__WHAT THE EXERCISE ASKS__:
Put the lines from the one containing "Site Map (113, 2523)" through the one containing "Toàn văn [tab] (272, 306)", both included, into a Markdown table with two columns, Row and Line. Number each row and leave out any blank lines.

┄┄┄┄┄┄

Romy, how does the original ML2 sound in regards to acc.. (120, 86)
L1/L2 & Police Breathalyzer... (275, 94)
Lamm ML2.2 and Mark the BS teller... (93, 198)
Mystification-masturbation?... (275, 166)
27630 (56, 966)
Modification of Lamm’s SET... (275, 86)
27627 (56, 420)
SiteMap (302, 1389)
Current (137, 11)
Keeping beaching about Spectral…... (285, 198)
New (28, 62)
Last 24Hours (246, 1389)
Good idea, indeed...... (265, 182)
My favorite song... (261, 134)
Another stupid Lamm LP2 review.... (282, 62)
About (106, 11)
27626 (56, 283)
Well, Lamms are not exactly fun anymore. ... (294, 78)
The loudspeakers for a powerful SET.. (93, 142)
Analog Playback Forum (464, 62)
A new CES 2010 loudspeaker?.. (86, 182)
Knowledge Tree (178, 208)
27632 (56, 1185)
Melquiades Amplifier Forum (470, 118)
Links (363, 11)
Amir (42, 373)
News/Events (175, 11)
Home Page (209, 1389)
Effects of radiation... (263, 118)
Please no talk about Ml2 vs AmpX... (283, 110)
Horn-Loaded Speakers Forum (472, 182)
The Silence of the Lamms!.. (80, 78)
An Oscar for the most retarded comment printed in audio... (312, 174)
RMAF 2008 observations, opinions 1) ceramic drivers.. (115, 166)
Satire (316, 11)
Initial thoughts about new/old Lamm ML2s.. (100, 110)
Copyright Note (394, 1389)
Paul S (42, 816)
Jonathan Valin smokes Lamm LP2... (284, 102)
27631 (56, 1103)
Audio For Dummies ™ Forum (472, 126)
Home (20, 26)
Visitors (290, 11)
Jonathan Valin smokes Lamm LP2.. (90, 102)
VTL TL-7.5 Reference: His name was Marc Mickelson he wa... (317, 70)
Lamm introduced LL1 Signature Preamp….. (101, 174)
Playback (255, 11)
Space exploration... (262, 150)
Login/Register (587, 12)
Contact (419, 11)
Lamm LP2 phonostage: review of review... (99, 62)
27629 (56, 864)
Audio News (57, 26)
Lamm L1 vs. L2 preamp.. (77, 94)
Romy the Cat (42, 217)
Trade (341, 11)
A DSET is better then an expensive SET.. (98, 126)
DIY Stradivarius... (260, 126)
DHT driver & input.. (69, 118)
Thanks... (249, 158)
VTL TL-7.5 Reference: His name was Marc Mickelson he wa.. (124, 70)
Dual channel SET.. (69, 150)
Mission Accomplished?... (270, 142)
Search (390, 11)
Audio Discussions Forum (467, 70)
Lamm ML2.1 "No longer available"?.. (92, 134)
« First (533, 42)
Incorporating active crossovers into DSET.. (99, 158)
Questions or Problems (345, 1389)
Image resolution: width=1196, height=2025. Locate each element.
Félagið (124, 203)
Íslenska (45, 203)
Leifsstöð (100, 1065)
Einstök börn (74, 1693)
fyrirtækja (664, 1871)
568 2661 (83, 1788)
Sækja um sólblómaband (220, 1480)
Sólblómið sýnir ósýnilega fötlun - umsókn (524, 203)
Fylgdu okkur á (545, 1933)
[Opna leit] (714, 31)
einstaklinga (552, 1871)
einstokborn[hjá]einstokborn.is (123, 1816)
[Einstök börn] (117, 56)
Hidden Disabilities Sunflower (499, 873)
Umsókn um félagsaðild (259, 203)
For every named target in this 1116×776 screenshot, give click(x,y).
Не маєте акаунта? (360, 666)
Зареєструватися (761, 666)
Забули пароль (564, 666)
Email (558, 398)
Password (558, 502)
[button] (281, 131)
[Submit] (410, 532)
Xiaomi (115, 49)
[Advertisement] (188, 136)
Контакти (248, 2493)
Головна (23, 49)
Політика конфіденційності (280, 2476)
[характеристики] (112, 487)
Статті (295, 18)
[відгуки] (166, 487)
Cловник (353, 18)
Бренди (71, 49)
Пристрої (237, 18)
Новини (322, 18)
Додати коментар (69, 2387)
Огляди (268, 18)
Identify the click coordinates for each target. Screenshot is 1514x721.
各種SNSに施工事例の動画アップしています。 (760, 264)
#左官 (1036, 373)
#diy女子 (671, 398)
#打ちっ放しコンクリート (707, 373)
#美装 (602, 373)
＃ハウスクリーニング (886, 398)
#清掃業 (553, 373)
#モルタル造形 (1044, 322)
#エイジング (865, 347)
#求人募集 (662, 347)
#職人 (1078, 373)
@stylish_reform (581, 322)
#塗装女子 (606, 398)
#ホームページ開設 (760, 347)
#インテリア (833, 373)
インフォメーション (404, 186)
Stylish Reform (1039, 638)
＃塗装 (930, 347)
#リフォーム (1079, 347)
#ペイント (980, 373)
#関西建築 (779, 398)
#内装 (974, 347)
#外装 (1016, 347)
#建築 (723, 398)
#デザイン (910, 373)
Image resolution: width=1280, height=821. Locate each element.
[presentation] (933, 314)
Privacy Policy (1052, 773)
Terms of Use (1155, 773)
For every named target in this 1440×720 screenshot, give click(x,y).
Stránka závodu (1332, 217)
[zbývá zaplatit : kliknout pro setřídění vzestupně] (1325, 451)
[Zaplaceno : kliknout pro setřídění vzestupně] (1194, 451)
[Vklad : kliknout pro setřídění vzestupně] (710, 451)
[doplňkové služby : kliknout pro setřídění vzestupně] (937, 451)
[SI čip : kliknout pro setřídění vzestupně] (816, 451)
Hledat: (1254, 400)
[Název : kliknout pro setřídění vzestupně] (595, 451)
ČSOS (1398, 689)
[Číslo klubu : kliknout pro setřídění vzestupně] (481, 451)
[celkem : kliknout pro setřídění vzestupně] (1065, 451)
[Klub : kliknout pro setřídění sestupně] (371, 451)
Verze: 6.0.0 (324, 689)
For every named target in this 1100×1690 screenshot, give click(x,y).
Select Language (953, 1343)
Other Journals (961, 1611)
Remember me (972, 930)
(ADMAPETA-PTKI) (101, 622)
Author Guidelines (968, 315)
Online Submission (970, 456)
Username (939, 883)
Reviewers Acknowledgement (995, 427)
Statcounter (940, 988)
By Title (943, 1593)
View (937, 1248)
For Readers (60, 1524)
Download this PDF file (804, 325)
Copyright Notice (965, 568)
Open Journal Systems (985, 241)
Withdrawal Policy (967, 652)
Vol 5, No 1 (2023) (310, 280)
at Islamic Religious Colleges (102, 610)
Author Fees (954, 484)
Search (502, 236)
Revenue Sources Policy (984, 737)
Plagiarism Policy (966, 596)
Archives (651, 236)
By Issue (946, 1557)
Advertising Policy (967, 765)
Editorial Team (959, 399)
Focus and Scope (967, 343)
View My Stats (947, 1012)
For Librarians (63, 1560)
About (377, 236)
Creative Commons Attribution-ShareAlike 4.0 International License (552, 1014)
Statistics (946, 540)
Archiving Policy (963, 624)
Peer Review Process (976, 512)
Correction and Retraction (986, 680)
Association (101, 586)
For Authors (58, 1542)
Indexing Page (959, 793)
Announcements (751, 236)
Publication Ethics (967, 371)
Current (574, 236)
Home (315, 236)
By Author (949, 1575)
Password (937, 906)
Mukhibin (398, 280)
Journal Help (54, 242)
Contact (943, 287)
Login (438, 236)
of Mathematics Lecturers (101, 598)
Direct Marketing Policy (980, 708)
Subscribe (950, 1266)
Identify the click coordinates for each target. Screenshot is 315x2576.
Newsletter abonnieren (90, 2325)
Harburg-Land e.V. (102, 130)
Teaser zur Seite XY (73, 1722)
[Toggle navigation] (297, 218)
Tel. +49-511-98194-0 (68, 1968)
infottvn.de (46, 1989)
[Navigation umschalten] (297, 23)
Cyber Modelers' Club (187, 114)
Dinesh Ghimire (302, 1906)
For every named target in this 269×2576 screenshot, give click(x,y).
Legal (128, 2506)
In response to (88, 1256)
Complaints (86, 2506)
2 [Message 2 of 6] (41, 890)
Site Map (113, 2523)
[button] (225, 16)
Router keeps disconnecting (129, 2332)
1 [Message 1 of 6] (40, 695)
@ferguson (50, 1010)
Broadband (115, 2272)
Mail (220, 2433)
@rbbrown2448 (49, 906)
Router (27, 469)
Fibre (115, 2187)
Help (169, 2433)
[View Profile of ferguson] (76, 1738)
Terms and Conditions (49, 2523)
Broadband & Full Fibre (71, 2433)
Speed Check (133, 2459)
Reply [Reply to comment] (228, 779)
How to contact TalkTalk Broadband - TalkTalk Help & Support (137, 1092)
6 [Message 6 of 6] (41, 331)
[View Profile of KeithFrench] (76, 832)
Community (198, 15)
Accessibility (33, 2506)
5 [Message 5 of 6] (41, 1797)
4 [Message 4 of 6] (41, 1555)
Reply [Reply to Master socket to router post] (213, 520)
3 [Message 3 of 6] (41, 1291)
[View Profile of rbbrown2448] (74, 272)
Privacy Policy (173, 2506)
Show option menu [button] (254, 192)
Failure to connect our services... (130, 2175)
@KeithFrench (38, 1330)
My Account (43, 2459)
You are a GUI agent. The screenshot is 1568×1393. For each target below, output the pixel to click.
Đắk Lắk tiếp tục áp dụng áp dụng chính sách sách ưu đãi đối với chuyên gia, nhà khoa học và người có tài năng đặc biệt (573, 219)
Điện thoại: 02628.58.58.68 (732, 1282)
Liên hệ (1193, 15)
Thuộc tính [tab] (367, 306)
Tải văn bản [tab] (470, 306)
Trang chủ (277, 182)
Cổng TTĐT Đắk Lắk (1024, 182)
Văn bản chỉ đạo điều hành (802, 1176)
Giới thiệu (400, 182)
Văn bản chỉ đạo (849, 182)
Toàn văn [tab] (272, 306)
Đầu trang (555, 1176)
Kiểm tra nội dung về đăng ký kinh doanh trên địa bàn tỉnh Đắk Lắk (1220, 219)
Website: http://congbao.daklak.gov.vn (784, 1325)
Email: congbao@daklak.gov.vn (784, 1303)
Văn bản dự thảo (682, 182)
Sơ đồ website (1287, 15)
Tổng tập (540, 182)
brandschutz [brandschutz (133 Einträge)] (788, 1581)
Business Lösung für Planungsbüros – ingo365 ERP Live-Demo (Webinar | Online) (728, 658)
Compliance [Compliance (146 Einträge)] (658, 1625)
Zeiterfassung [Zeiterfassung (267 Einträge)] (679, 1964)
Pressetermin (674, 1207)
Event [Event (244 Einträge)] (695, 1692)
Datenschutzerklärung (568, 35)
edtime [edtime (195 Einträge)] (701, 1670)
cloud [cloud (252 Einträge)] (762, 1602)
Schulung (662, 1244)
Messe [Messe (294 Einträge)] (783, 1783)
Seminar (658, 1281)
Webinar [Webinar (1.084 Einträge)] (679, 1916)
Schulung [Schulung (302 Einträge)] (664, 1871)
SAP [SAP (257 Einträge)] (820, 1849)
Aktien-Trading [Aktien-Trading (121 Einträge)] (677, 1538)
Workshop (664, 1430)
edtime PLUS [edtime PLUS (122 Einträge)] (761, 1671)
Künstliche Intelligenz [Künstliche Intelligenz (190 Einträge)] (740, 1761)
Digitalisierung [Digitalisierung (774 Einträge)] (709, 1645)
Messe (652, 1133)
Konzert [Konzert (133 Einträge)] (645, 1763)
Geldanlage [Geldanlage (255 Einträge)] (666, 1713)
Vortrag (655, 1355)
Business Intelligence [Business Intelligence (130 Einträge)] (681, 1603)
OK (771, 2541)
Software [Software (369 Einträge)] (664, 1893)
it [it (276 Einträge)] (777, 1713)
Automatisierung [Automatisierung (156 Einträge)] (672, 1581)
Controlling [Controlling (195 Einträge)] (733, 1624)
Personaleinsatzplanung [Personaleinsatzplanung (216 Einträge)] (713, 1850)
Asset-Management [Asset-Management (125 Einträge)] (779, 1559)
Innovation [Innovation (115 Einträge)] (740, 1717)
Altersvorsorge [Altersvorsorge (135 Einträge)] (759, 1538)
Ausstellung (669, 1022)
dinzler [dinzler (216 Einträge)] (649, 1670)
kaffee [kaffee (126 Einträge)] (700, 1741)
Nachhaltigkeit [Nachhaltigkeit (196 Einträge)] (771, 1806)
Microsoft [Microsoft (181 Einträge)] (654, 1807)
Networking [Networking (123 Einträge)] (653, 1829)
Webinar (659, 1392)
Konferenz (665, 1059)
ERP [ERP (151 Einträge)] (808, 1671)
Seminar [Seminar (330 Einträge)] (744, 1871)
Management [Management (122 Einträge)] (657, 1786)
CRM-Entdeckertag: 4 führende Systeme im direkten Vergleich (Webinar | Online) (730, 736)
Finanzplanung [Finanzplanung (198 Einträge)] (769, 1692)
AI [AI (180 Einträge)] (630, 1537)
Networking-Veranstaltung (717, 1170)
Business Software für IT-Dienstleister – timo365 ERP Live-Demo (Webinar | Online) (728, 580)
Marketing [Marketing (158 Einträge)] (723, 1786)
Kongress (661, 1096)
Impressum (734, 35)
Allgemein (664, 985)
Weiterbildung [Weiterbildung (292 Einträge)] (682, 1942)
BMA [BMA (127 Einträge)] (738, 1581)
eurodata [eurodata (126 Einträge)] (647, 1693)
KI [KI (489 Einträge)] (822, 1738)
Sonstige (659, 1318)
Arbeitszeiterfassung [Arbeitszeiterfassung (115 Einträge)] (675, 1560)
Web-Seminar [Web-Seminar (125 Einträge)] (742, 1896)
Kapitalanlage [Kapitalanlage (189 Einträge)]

┄┄┄┄┄┄

__ANSWER__:
| Row | Line |
|---|---|
| 1 | Site Map (113, 2523) |
| 2 | [button] (225, 16) |
| 3 | Router keeps disconnecting (129, 2332) |
| 4 | 1 [Message 1 of 6] (40, 695) |
| 5 | @ferguson (50, 1010) |
| 6 | Broadband (115, 2272) |
| 7 | Mail (220, 2433) |
| 8 | @rbbrown2448 (49, 906) |
| 9 | Router (27, 469) |
| 10 | Fibre (115, 2187) |
| 11 | Help (169, 2433) |
| 12 | [View Profile of ferguson] (76, 1738) |
| 13 | Terms and Conditions (49, 2523) |
| 14 | Broadband & Full Fibre (71, 2433) |
| 15 | Speed Check (133, 2459) |
| 16 | Reply [Reply to comment] (228, 779) |
| 17 | How to contact TalkTalk Broadband - TalkTalk Help & Support (137, 1092) |
| 18 | 6 [Message 6 of 6] (41, 331) |
| 19 | [View Profile of KeithFrench] (76, 832) |
| 20 | Community (198, 15) |
| 21 | Accessibility (33, 2506) |
| 22 | 5 [Message 5 of 6] (41, 1797) |
| 23 | 4 [Message 4 of 6] (41, 1555) |
| 24 | Reply [Reply to Master socket to router post] (213, 520) |
| 25 | 3 [Message 3 of 6] (41, 1291) |
| 26 | [View Profile of rbbrown2448] (74, 272) |
| 27 | Privacy Policy (173, 2506) |
| 28 | Show option menu [button] (254, 192) |
| 29 | Failure to connect our services... (130, 2175) |
| 30 | @KeithFrench (38, 1330) |
| 31 | My Account (43, 2459) |
| 32 | You are a GUI agent. The screenshot is 1568×1393. For each target below, output the pixel to click. |
| 33 | Đắk Lắk tiếp tục áp dụng áp dụng chính sách sách ưu đãi đối với chuyên gia, nhà khoa học và người có tài năng đặc biệt (573, 219) |
| 34 | Điện thoại: 02628.58.58.68 (732, 1282) |
| 35 | Liên hệ (1193, 15) |
| 36 | Thuộc tính [tab] (367, 306) |
| 37 | Tải văn bản [tab] (470, 306) |
| 38 | Trang chủ (277, 182) |
| 39 | Cổng TTĐT Đắk Lắk (1024, 182) |
| 40 | Văn bản chỉ đạo điều hành (802, 1176) |
| 41 | Giới thiệu (400, 182) |
| 42 | Văn bản chỉ đạo (849, 182) |
| 43 | Toàn văn [tab] (272, 306) |